An inability to stay awake is an emergency warning sign for COVID. I know your husband has largely brought this on himself, but you should get him looked at ASAP.
Thank you for your concern, but I probably didn’t clearly explain. He doesn’t have an inability to stay awake, he’s just really, really tired. I don’t have any problems waking him up when I think it’s time for him to eat or drink something and he is fully conscious when he’s awake, no confusion or anything alarming like that.
And this is opposite my experience. I got Covid on Sunday – hit fast. Morning feeling fine except for a tummy ache – by 2 p.m., I couldn’t work and had to find a hotel as I didn’t feel safe driving home. 102 Fever. Took some night-time cold medicine – woke up 5 hours later, and felt a lot better. Next day I was at 80%. Today, I’m pretty much at 95%. I may have also caught B4/5, which may present differently. Or it’s simply I’m a different individual. One of my kids has it now, and is just showing normal cold-like symptoms. Wife was coughing through yesterday, tested positive on her PCR (after a neg rapid), and today seems to be pretty much herself. But it sucked for those few hours on Sunday. I can’t remember a time I’ve been incapacitated by anything so badly I couldn’t finish a job. All I wanted to do at 2 p.m. Sunday was find the nearest bed to crash in.
I woke up with covid symptoms this morning - head and chest congestion, that weird feeling you get when you’re coming down with a cold. Tested positive.
I’m not quite sure how I got it. Last week, I was pretty much in isolation. My son is attending a summer program and he had to have a negative PCR test to go, so we were being VERY careful. I worked from home. We did one run to Target and wore KN95 masks. That’s it. Yesterday, we travelled - flew to Houston, TX and basically spent the day there getting him set up in his dorm room and did a run to the grocery store. Then I flew home. We both wore well-fitted N95 masks the entire time. And this morning I woke up with symptoms.
Is it possible that I got it while travelling? It seems like there wasn’t enough time between that and showing symptoms. The only other possibility was getting it at Target. So far, everyone else in my family is negative and symptom free. I have my fingers crossed that my son who I took to TX is going to stay negative. They will rapid test him today and again next week. I am isolating in my bedroom at home. I’ll have to stay home from work for two weeks (standard protocol).

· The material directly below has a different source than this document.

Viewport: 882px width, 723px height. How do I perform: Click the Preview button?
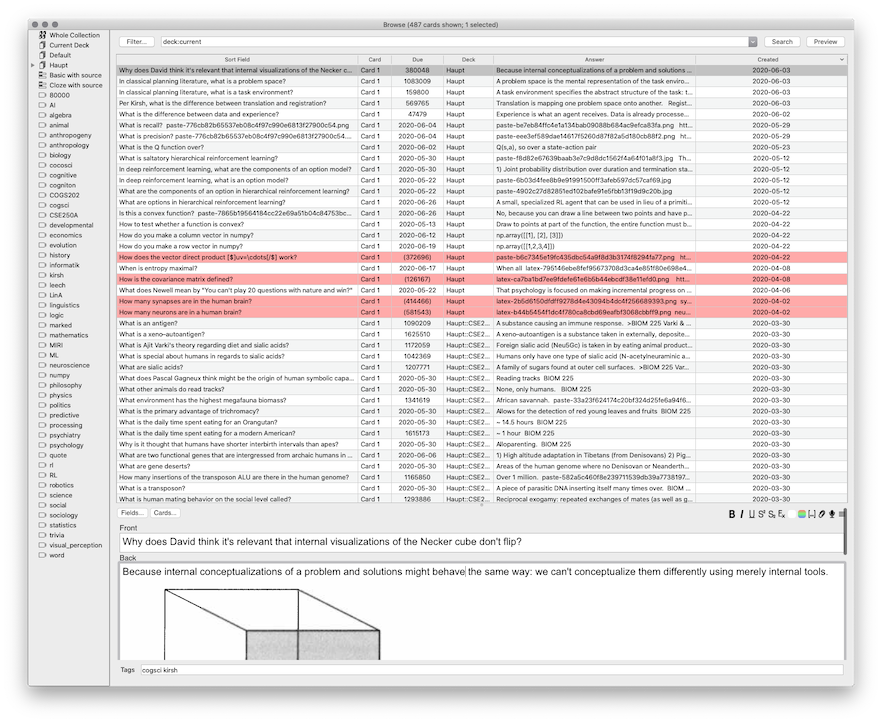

Between me coming down with symptoms and my wife and one of my children testing positive, there was a lag of four days. I think they say 2-14 days, but 4-5 seems to be about where most people fall, so I’d look in that range to see if there’s anywhere you may have caught it. I think figuring it out exactly is a bit impossible, as the damned thing is everywhere, and likely everyone has been exposed to it at some point. My in-laws who are basically shut-ins living in a gated retirement community, but with non-zero public exposure (they have to go to doctors) caught it in the winter. Me, who has been around hundreds of unmasked people almost every weekend since May of last year only just caught it last weekend. My youngest daughter is living with three COVID positive individuals, and has thus far tested negative. It’s a crapshoot and while you can decreases your odds, it seems to be impossible to completely avoid.